Here is a slightly different variation. Once you get the hang of this method you do not have to understand very much.
It all just falls out.
Think of them all as rates and write them as fractions. Since they have units it is perfectly valid to turn the fractions upside down if that helps. We have.
\(\frac{7\;ligs}{4\; lags}\qquad \frac{9\; lags}{20\;lugs}\qquad \frac{80\;lugs}{1}\qquad ?ligs\)
Ligs is what you want so put if first and on the top. \(\frac{7\;ligs}{4\; lags}\)
Now you need to get rid of the lags on the bottom so find a fraction with lags and make sure lags is on the top, then put a mult sign between them.
\(\frac{7\;ligs}{4\; lags}\times \frac{9\; lags}{20\;lugs}\)

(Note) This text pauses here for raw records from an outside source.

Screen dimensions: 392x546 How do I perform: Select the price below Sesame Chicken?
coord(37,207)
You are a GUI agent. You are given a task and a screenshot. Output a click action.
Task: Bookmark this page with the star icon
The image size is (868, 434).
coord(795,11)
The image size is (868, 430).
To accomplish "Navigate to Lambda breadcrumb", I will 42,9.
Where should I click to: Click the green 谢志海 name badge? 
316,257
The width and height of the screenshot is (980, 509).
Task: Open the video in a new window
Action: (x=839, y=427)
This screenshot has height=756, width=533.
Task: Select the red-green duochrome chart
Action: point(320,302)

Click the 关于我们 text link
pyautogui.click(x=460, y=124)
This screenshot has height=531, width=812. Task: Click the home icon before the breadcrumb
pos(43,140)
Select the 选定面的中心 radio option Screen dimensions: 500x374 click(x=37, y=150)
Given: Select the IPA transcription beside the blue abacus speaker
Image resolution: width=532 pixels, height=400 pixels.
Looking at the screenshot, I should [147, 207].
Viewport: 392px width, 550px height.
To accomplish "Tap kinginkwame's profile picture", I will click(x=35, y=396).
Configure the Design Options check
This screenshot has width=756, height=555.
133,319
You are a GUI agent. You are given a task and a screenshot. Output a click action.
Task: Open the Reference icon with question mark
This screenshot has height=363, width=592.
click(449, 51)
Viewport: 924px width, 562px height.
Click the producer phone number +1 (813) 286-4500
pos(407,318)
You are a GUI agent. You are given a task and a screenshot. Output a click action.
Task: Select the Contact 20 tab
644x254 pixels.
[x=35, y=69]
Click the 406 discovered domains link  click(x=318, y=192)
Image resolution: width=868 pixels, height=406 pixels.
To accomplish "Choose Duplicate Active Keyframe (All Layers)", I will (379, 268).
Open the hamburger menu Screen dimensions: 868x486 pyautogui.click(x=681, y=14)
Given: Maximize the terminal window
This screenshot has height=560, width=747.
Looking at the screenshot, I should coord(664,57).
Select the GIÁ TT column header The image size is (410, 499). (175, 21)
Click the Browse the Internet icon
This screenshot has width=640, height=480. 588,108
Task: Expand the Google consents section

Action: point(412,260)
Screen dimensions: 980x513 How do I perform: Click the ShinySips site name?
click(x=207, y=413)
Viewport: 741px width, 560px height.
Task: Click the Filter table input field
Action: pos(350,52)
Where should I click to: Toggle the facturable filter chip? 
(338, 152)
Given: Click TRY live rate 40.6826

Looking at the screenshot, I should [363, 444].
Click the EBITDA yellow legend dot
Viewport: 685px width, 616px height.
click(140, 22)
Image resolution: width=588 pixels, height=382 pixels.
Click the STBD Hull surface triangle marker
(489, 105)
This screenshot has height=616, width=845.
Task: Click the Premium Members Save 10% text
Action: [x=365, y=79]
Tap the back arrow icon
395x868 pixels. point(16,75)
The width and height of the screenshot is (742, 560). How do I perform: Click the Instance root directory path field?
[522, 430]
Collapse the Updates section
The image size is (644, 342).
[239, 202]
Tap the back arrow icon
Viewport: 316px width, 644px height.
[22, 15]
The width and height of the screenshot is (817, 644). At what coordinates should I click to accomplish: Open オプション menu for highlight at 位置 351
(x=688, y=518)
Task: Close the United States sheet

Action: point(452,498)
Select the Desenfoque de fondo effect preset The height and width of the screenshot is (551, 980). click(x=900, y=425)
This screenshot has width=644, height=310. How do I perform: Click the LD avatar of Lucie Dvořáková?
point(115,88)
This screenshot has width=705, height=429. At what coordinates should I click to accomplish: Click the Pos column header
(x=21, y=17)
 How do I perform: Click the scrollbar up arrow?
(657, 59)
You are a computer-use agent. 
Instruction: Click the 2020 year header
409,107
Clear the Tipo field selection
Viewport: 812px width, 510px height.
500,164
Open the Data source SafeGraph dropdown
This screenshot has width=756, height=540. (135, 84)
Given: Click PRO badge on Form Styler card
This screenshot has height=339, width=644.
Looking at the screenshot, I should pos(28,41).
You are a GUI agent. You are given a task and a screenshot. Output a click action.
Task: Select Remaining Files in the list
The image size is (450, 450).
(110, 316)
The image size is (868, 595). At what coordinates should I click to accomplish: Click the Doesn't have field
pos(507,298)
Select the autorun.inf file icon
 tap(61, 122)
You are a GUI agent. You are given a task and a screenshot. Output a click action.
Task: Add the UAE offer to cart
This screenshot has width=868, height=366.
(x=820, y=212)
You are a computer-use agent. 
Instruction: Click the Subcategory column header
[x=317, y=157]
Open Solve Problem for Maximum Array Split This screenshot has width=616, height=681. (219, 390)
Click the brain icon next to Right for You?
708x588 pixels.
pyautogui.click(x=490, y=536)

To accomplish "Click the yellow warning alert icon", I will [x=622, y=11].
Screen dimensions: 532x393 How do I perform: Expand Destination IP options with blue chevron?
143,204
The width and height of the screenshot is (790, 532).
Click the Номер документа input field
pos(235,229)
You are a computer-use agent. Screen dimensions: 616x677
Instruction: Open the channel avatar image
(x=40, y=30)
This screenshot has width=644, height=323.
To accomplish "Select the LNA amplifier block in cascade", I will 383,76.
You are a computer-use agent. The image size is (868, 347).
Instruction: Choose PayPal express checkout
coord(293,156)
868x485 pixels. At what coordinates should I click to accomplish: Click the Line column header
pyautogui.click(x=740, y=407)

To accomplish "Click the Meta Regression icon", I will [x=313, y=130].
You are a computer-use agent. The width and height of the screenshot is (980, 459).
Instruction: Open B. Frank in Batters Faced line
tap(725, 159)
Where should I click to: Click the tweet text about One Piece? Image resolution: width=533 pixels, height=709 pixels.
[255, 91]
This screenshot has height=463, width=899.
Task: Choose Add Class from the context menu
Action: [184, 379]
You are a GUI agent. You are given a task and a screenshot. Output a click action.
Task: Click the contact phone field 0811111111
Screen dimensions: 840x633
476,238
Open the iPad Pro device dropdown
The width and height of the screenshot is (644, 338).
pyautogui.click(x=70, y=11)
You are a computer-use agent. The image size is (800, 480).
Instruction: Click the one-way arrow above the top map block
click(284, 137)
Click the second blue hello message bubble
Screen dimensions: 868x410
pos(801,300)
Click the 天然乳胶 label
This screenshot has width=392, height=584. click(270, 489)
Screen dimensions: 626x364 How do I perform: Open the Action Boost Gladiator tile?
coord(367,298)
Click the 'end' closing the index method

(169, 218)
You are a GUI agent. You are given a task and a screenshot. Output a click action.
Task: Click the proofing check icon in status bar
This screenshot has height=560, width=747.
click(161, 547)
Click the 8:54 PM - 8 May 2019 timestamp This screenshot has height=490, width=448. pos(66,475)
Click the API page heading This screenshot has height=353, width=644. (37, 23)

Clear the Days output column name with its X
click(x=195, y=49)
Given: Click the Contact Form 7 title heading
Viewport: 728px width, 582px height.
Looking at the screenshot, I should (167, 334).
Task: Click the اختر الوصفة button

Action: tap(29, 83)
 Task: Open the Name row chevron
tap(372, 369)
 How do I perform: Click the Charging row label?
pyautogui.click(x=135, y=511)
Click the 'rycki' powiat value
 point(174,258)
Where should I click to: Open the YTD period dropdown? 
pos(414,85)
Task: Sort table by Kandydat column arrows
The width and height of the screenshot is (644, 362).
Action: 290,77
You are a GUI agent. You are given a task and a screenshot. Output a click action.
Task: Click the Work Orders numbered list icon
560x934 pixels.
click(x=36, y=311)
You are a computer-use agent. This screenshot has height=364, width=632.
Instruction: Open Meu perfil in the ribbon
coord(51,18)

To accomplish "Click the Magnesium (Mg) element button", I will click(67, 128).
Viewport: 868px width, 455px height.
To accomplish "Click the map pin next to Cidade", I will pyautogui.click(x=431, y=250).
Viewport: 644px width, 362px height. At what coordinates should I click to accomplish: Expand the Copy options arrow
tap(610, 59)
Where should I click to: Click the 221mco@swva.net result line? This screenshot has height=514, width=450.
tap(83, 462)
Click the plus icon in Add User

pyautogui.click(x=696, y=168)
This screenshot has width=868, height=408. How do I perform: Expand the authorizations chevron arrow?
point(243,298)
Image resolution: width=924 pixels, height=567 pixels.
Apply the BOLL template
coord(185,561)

Now the lags will cancel but you need to get rid of the lugs so multiply with lugs on the top.
\(\frac{7\;ligs}{4\; lags}\times \frac{9\; lags}{20\;lugs}\times \frac{80\;lugs}{1}\)
Now the lags cancel and the lugs cancel leaving you with just ligs on the top which is what you want.
\(\frac{7\;ligs}{4\; lags}\times \frac{9\; lags}{20\;lugs}\times \frac{80\;lugs}{1}\\ =\frac{7\;ligs}{4}\times \frac{9}{20}\times \frac{80}{1}\\ =7\times9 \;ligs\\ =63 \; ligs \)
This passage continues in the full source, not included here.